Numerical models of the galactic dynamo driven by supernovae and superbubbles

Abstract

We calculate the temporal evolution and spatial structure of the large-scale magnetic field in our Galaxy, in the framework of an axisymmetric SN-driven dynamo model. We consider various parameter regimes, allowing for anisotropies in the dynamo parameters, the existence of an effective vertical escape of the field (analogous to a Galactic wind carrying field lines away from the midplane), vertical variations in the Galactic rotation curve... In the linear regime, axisymmetric (m = 0) modes are always easier to excite than bisymmetric (m = 1) modes. Amongst the former, the even (SO) mode often has the larger growth rate, while the odd (AO) mode generally oscillates more readily. Under typical conditions, the SO and AO modes have very similar properties; both grow monotonically with time at an exponential rate similar or equal to 0.45 Gyr(-1), which suggests that the Galactic magnetic field has presently reached a state close to saturation. In the absence of vertical escape, the magnetic field oscillates and only its AO component is amplified. Oscillatory behaviors are also found when the azimuthal alpha-parameter is enhanced by at least a factor of 3 or when the magnetic diffusivities are reduced by a factor > 1.7 with respect to their reference values; in both cases, the switch from monotonous to oscillatory behavior is accompanied by an increase in the growth rate. A height-dependence in the Galactic rotation velocity profoundly modifies the magnetic field morphology and is conducive to oscillatory decay.
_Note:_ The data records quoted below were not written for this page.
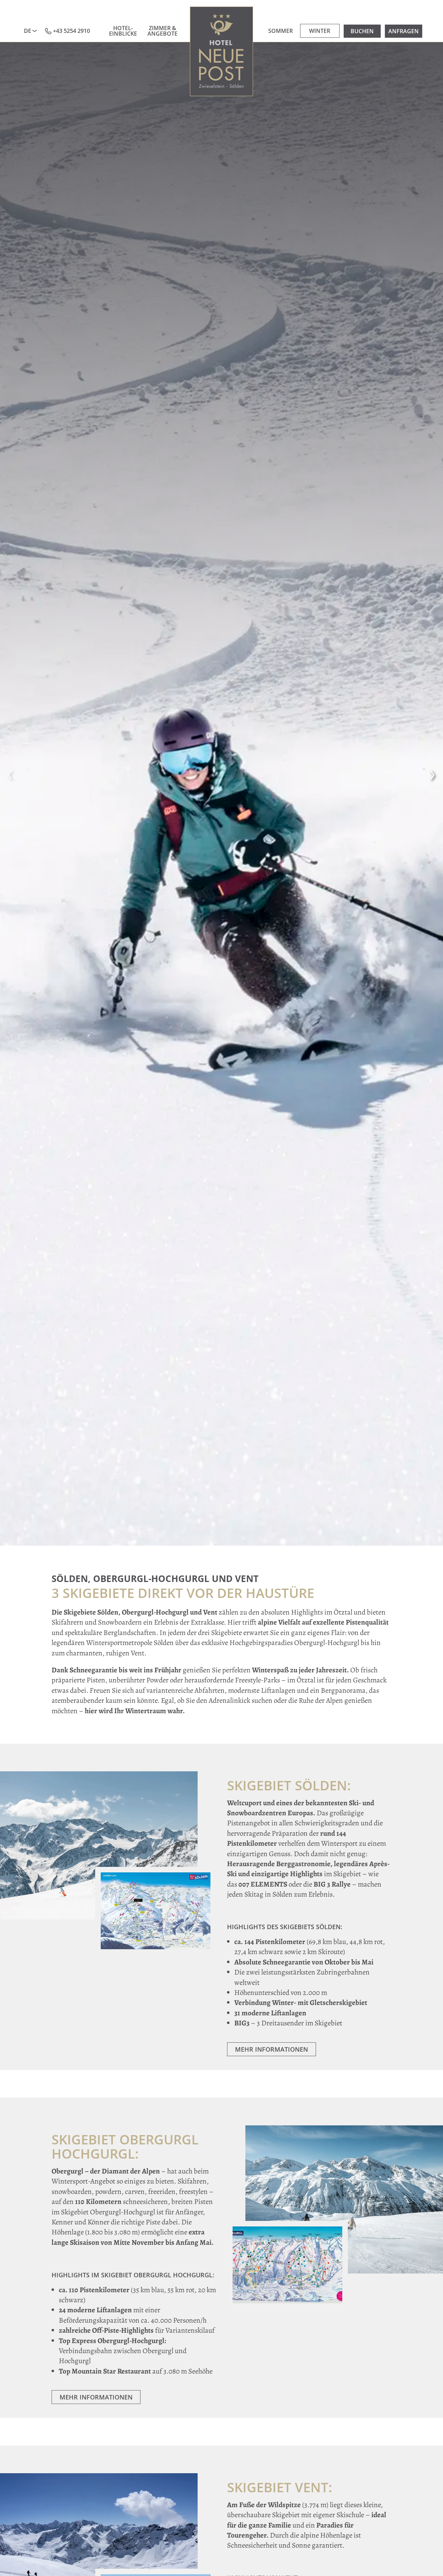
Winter (319, 31)
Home (221, 51)
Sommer (280, 31)
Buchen (362, 31)
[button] (10, 772)
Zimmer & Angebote (162, 30)
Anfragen (403, 31)
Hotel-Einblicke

The nonlinear solutions obtained when the dynamo parameters are forced to decrease with increasing magnetic field strength are generally more spread out in space. For the growing modes, the field amplification saturates when its intensity in the peak region reaches similar to 20 mu G, corresponding to a magnetic pressure of roughly four times the local gas pressure. The time to saturation, which depends on the seed field strength adopted, is typically of the order of a few 10 Gyr. Nonlinear mode interactions may produce long-term changes both in the even vs. odd parity and in the monotonous vs. oscillatory temporal behavior of the large-scale magnetic field.